# Get API Keys

In [1]:
from dotenv import load_dotenv

load_dotenv()

True

# Set up Tracing

In [2]:
# from openai import AsyncOpenAI
from langfuse.openai import AsyncOpenAI

# Set up the client

In [3]:
client = AsyncOpenAI()

In [4]:
GPT4O_MINI = "o4-mini-2025-04-16"

# Chat Helpers

In [5]:
def _msg(role, content):
    return {'role': role, 'content': content}

def system(content):
    return _msg('system', content)

def user(content):
    return _msg('user', content)

def assistant(content):
    return _msg('assistant', content)

# Cache to disk

In [6]:
from diskcache import Cache

In [7]:
# cache = Cache() # temporary cache
cache = Cache(directory=".cache_course")

In [8]:
#cache.set("Hello", "blabla")
#cache.get("Hello")

In [9]:
import asyncio

In [10]:
async def set_async(key, val, **kwargs):
    return await asyncio.to_thread(cache.set, key, val, **kwargs)

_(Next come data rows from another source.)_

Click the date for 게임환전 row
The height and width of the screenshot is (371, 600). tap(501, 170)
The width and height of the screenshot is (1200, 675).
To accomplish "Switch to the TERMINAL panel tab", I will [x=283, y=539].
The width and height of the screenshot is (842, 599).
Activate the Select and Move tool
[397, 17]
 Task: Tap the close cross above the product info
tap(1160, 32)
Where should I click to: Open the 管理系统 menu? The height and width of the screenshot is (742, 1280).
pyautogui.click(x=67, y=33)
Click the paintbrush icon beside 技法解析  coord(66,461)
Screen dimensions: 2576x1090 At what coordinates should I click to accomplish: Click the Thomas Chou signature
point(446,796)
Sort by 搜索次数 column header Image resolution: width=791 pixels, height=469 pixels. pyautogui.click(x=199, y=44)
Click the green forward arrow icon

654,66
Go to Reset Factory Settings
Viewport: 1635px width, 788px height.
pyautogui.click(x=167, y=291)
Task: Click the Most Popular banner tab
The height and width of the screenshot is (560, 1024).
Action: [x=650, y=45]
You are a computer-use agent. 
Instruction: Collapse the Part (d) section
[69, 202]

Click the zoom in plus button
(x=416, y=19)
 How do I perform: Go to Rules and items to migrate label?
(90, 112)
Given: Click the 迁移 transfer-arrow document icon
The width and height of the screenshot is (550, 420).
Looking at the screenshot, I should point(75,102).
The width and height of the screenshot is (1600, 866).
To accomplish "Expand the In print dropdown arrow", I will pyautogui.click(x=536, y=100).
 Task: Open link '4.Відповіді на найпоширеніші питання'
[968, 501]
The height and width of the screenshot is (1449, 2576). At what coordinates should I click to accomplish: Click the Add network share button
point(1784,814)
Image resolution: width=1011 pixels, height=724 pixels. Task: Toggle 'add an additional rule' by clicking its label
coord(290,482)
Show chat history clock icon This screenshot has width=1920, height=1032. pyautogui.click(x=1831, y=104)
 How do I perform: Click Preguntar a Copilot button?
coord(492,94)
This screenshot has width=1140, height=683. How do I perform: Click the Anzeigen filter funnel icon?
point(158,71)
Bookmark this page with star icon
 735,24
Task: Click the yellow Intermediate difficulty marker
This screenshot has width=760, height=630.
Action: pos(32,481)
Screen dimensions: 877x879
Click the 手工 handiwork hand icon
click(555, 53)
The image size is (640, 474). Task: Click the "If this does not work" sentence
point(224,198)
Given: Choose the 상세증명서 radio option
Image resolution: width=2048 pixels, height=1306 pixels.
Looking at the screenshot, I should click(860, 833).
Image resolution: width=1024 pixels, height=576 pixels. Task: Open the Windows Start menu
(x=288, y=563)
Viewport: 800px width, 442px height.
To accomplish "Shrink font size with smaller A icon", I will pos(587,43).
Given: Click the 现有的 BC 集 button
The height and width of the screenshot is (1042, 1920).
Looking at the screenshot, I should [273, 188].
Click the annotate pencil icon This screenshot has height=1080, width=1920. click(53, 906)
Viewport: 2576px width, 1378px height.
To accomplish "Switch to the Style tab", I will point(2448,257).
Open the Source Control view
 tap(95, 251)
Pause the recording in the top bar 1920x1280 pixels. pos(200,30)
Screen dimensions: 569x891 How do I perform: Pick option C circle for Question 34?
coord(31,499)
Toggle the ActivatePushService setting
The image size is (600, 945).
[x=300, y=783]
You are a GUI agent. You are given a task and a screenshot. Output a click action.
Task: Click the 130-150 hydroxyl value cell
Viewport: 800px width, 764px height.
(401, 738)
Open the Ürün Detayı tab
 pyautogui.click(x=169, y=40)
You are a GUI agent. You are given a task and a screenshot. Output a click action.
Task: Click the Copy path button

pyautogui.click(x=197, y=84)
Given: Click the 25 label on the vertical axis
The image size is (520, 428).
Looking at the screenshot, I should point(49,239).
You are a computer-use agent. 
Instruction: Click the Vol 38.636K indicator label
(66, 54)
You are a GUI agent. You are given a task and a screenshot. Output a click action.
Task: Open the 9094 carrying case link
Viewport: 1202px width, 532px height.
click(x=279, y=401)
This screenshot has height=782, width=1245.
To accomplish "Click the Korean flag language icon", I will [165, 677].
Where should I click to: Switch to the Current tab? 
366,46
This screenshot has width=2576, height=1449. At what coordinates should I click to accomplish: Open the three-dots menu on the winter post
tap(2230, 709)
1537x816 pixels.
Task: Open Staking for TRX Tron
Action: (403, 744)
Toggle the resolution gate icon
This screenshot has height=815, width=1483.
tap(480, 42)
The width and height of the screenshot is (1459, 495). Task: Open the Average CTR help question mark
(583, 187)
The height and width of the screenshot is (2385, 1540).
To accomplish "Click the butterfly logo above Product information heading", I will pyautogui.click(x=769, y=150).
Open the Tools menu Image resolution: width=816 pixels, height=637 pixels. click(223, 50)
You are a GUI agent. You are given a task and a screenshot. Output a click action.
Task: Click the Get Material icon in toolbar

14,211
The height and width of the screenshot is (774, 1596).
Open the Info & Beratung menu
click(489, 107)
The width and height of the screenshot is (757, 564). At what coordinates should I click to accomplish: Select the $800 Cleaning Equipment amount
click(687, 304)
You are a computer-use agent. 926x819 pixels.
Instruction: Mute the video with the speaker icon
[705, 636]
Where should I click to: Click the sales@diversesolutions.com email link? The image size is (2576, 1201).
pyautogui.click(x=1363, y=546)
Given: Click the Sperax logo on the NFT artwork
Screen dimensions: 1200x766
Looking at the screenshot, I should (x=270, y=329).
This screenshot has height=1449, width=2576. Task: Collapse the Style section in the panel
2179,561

async def get_async(key, default=None, **kwargs):
    return await asyncio.to_thread(cache.get, key, default, **kwargs)

In [11]:
# sanity checks
(
    await get_async("key_that_does_not_exist", default="NOT FOUND"),
    await get_async("Hello"),
    await set_async("key_exist", "yes"),
    await get_async("key_exist"),
)

('NOT FOUND', 'blabla', True, 'yes')

# LLMs calls are cached and as well traced

In [12]:
from hashlib import md5

In [13]:
import json

def make_cache_key(key_name, **kwargs):
    kwargs_string = json.dumps(kwargs, sort_keys=True)
    kwargs_hash = md5(kwargs_string.encode('utf-8')).hexdigest()
    cache_key = f"{key_name}__{kwargs_hash}"
    
    return cache_key

In [14]:
def _make_cache_key_for_chat_completion(
    *,
    model,
    messages,
    **kwargs,
):
    return make_cache_key(
        "openai_chat_completion",
        model=model,
        messages=messages,
        **kwargs
    )

In [34]:
from random import randint

class FakeRateLimitError(RateLimitError):
    def __init__(self):
        pass

try:
    if (randint(0, 10) % 2 == 0):
        raise FakeRateLimitError()
    else:
        print('all good')
except RateLimitError as e:
    print("caught")

caught


In [40]:
from openai.types.chat import ChatCompletion
from functools import update_wrapper, wraps
from openai import APITimeoutError, RateLimitError
import backoff

CACHE_MISS_SENTINEL = object()

@wraps(client.chat.completions.create)
async def cached_chat_completion(
    *,
    model,
    messages,
    **kwargs,
) -> ChatCompletion:
    # CREATE CAHE KEY
    cache_key = _make_cache_key_for_chat_completion(
        model=model,
        messages=messages,
        **kwargs
    )
    cached_value = await get_async(cache_key, default=CACHE_MISS_SENTINEL)
    # CACHE MISS
    if cached_value is CACHE_MISS_SENTINEL:
        @backoff.on_exception(
            backoff.expo,
            (APITimeoutError, RateLimitError)
        )
        async def do_call():
            print("trying")
            if (randint(0, 10) % 2 == 0):
                print("rate limit error")
                raise FakeRateLimitError()
            return await client.chat.completions.create(
                model=model,
                messages=messages,
                **kwargs
            )
        completion = await do_call()
        await set_async(cache_key, completion.json())
        return completion
    # CACHE HIT
    else:
        # TODO: Tracing code (next section)
        return ChatCompletion.validate(json.loads(cached_value))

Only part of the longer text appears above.